But I do detest pop-up ads.
I dont see they do anything.
It's hard, my immediate reaction was to be my usual "Corporate evil marketing demons!" ranty self.
But, I can see why you'd do it.
Xmas is coming, parents are scoping for a console, and the price-drop does make it a more realistic proposition.
But still...unwelcome adverts appearing on my monitor without me being able to have any say or not.
It's just me, but if offends me.
I know I have the choice of not coming here, but I enjoy posting here and annoying with my self-righteous indignation and movie-stuff.
I loathe adverts, it's part of the reason I don't watch television. I don't appreciate people trying to hock their wares to me.
Pop-ups are no different to the people that lurk on the streets and come up to you to sell you religious tracts.
You're doing your own thing, minding your own business when "HELLO! CAN I DISTURB YOU IN YOUR EVERYDAY BUSINESS TO TRY AND GET YOU TO SPEND MONEY?".
I find marketing to be an inherently soul-destroying business. To break people down into demographics and try to influence their behaviour to encourage them to spend.
Supermarkets are designed to a science, nice fruit and flowers at the front, aromas piped through the store to entice you.
Garages have tv on the forecourt now to sell you stuff even when you stop to get petrol.
Clothes are festooned with logos, adverts for companies.
And people seek status from them?
Why advertise a company for free? Why wear their corporate logo and do their marketing work for them? I don't understand that one little bit.
I'm not an advertising billboard, a space for rent.
You want me to advertise your company, you pay me.
You are not seen as a person to marketing people, you are a demographic to be quantified, partitioned into groups and sold to.
Naomi Klein's book "No Logo" is all about the idea of marketing and brand-name recognition.

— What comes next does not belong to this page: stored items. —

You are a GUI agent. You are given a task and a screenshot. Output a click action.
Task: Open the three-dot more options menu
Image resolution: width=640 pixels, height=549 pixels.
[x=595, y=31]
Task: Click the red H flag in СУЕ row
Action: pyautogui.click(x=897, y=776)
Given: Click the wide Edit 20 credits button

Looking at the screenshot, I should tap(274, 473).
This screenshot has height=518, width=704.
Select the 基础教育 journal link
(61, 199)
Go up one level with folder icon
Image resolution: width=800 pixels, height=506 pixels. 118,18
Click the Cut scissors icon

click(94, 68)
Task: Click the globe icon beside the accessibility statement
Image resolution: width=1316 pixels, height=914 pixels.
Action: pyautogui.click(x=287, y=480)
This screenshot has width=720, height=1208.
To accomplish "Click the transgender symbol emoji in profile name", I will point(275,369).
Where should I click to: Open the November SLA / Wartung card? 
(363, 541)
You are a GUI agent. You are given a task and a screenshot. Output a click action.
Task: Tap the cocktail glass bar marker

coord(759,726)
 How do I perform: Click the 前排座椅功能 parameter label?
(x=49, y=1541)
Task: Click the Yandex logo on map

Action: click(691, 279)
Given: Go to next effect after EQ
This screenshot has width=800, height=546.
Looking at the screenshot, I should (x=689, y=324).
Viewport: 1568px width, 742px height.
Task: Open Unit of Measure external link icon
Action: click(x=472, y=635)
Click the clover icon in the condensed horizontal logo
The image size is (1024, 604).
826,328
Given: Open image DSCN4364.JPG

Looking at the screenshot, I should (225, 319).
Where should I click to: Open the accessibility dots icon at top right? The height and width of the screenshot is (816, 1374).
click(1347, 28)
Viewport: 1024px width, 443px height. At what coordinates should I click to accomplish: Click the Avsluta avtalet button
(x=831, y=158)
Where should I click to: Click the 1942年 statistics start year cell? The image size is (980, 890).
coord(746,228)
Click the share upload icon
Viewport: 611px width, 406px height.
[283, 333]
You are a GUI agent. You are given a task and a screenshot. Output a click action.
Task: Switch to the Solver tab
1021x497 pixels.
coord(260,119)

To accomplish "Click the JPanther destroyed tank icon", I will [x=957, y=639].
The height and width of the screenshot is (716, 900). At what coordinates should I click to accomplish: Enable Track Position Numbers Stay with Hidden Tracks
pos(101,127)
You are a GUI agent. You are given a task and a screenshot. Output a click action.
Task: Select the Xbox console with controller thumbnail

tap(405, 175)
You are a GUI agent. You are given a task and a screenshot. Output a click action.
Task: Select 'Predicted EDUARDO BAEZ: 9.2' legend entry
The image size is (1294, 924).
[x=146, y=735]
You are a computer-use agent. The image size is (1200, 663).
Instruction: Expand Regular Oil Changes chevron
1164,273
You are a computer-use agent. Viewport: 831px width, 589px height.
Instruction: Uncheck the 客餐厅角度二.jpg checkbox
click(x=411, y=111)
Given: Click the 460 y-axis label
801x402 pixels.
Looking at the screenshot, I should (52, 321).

Companies strive for instant recognition, to hammer that brand home into your brain.
When you want a soft-drink, what do you say?
"Coke". Not Caffeine-based soft drink with vegetable extracts.
Nike don't even put their name on their stuff, it's just the swoosh symbol.
That is a marketing dream, when your logo is instantly recognisable.
Companies spend millions on asserting brand-awareness, the dream of having someone know your product from a colour or a symbol.
And I see people walking about wearing clothes with logos and being proud of the fact they are nothing more than a walking billboard.
But that's just me. I'd rather buy nondescript clothes and retain my personal identity than look like an employee of a Nike store.
It's like those companies sponsor your life-style.
And the must amusing/disgusting thing I've seen of late is the "Skate" fashion thing, the "alternative style".
You know the one, baggy jeans and hoodies, key-chains and carefully messed up hair.
That look has been designed carefully and sold back to people that just want to look cool.
The skate culture has always been one of refusal to buy into the 9-5 marketing dream mindset.
Loud music, operating outside the normal run of things.
Except now you can go into a store and buy the clothes, as if that somehow gives you street-cred when you've never been near a board in your life.
People posing out in alternative lifestyle clothing, but they miss the point.
It's not about dressing scruffy and going to buy McDonalds, it's about being aware of things like marketing forces, trends and fashions and choosing to not partake in that.
THAT is the skate-punk ethos.
It's not about spending £50 on a top and then going down to Wembley to watch a "punk" band play an enormodome.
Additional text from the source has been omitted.